Sheriff Howard Shaffer was on patrol in Rigby Sunday night around 10 p.m. when he saw a car doing “shines” on a sheet of ice in a vacant lot in front of the Rigby Junior High School.
As he drove over to investigate, the driver started to drive away. The sheriff began to chase after the car and even “crowded the car into the borrow pit” but it kept going.
The sheriff looked up the license plate number of the car and found it was registered to Harold F. Goff, of Idaho Falls. Shaffer drove to Idaho Falls to investigate further and stopped at the police station just as Goff came in to report his car had been stolen.

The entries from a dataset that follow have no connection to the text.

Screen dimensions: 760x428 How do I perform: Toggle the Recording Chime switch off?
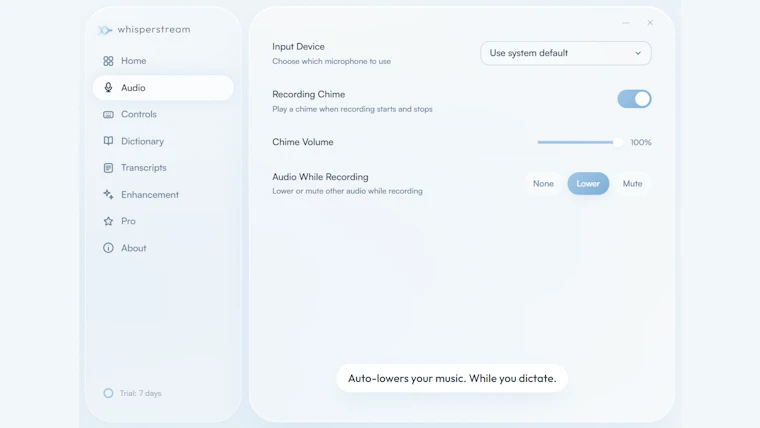(x=634, y=99)
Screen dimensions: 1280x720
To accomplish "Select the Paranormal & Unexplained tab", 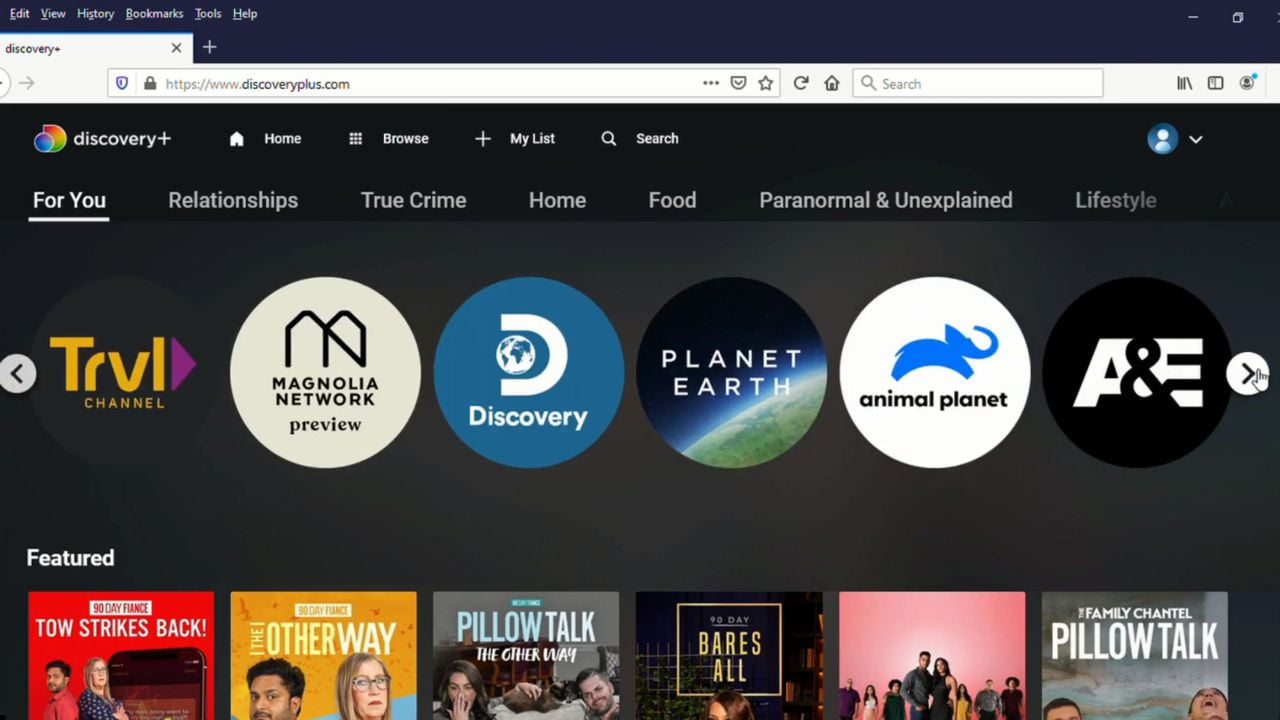I will click(x=885, y=200).
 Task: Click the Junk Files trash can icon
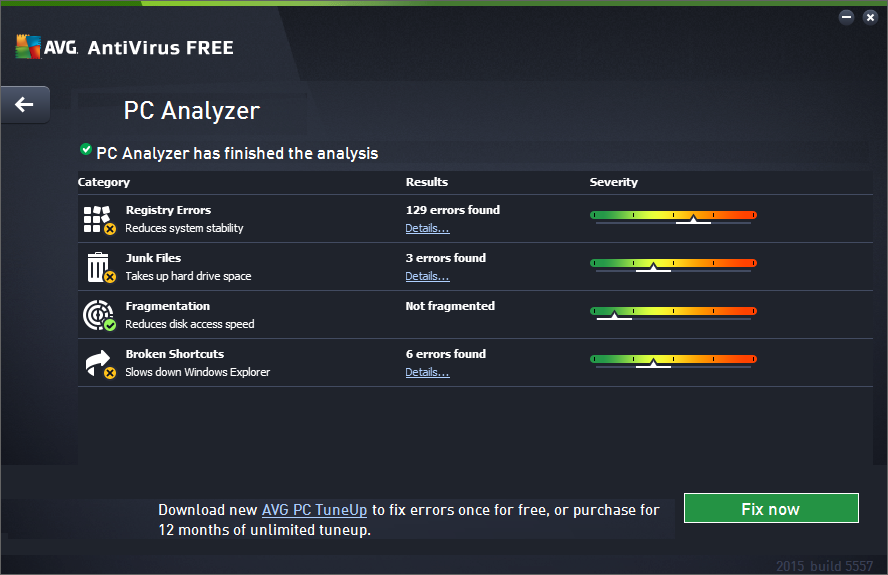click(x=98, y=267)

“All stations were alerted — and half an hour later the car was found in front of the Goff home,” the article wrote. “The youthful joy riders had apparently decided to return the vehicle.”
1976-2000
POCATELLO — Pocatello Police recovered the remains of a homemade bomb that exploded inside the men’s bathroom of The Church of Jesus Christ of Latter-day Saints seminary building near Highland High School, the Idaho State Journal reported on Nov. 17, 1977.
The one-story building of classrooms and offices sustained an estimated $200 in damages. The blast, which occurred at 3 p.m., shattered a urinal and blackened walls and mirrors with smoke.
Two witnesses said they remember seeing two youth, believed to be about 18 years old, walking back and forth in front of the building several times and looking through the glass doors minutes before the explosion.
There were no injuries in the blast.